• DATA SHOWN:

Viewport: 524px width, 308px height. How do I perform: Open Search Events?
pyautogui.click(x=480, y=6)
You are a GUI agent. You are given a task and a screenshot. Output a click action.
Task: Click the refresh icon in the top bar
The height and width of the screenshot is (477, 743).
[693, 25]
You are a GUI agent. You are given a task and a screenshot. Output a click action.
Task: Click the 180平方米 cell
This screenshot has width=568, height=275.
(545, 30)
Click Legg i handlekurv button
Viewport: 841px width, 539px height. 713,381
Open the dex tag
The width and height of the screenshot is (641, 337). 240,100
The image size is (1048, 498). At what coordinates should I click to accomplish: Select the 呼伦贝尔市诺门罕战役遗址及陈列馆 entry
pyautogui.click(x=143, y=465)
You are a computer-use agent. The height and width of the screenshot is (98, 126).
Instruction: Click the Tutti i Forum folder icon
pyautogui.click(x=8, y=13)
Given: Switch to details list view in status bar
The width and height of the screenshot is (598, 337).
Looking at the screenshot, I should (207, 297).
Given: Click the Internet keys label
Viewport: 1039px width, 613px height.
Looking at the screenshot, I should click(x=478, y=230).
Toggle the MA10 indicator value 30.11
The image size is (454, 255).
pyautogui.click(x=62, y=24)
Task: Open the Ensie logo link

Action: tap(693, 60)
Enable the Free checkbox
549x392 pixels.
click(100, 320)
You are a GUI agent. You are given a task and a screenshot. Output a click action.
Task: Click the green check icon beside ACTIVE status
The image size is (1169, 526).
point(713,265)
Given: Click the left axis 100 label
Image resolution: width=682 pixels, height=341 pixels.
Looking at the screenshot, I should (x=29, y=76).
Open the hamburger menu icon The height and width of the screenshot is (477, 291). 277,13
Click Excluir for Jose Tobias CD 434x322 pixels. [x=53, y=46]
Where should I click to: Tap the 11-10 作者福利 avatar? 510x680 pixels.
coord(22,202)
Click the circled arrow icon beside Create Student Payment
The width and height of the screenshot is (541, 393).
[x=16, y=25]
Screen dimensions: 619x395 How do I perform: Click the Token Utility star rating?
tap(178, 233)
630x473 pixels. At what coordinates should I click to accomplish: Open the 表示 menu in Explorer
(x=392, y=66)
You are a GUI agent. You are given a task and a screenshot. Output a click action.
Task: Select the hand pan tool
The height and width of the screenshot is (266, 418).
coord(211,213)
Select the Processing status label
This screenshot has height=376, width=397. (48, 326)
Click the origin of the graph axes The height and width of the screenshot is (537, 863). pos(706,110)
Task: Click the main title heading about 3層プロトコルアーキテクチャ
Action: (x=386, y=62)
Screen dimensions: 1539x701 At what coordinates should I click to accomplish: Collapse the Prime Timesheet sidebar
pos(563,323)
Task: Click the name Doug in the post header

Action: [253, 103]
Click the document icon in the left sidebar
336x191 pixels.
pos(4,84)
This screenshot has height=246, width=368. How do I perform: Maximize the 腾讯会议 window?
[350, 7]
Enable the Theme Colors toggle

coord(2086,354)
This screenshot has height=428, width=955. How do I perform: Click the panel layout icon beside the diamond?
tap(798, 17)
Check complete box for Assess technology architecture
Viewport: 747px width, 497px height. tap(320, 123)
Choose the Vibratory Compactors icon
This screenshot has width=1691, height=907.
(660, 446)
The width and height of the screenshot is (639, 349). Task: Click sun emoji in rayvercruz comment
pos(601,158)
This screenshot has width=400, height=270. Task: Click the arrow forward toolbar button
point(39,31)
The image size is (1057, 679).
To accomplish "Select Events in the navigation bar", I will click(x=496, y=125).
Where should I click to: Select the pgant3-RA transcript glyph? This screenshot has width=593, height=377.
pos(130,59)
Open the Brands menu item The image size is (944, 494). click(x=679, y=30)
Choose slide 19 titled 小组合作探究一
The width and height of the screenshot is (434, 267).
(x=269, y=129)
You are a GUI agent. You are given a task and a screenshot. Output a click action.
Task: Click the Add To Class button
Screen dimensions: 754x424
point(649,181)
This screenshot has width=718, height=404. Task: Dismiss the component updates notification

• WHAT YOU SHOULD DO:
From the line with "Click the origin" to the end of the listing above, set down every line exactly as it appears, both ends included.

• TASK RESPONSE:
Click the origin of the graph axes The height and width of the screenshot is (537, 863). pos(706,110)
Task: Click the main title heading about 3層プロトコルアーキテクチャ
Action: (x=386, y=62)
Screen dimensions: 1539x701 At what coordinates should I click to accomplish: Collapse the Prime Timesheet sidebar
pos(563,323)
Task: Click the name Doug in the post header

Action: [253, 103]
Click the document icon in the left sidebar
336x191 pixels.
pos(4,84)
This screenshot has height=246, width=368. How do I perform: Maximize the 腾讯会议 window?
[350, 7]
Enable the Theme Colors toggle

coord(2086,354)
This screenshot has height=428, width=955. How do I perform: Click the panel layout icon beside the diamond?
tap(798, 17)
Check complete box for Assess technology architecture
Viewport: 747px width, 497px height. tap(320, 123)
Choose the Vibratory Compactors icon
This screenshot has width=1691, height=907.
(660, 446)
The width and height of the screenshot is (639, 349). Task: Click sun emoji in rayvercruz comment
pos(601,158)
This screenshot has width=400, height=270. Task: Click the arrow forward toolbar button
point(39,31)
The image size is (1057, 679).
To accomplish "Select Events in the navigation bar", I will click(x=496, y=125).
Where should I click to: Select the pgant3-RA transcript glyph? This screenshot has width=593, height=377.
pos(130,59)
Open the Brands menu item The image size is (944, 494). click(x=679, y=30)
Choose slide 19 titled 小组合作探究一
The width and height of the screenshot is (434, 267).
(x=269, y=129)
You are a GUI agent. You are given a task and a screenshot. Output a click action.
Task: Click the Add To Class button
Screen dimensions: 754x424
point(649,181)
This screenshot has width=718, height=404. Task: Dismiss the component updates notification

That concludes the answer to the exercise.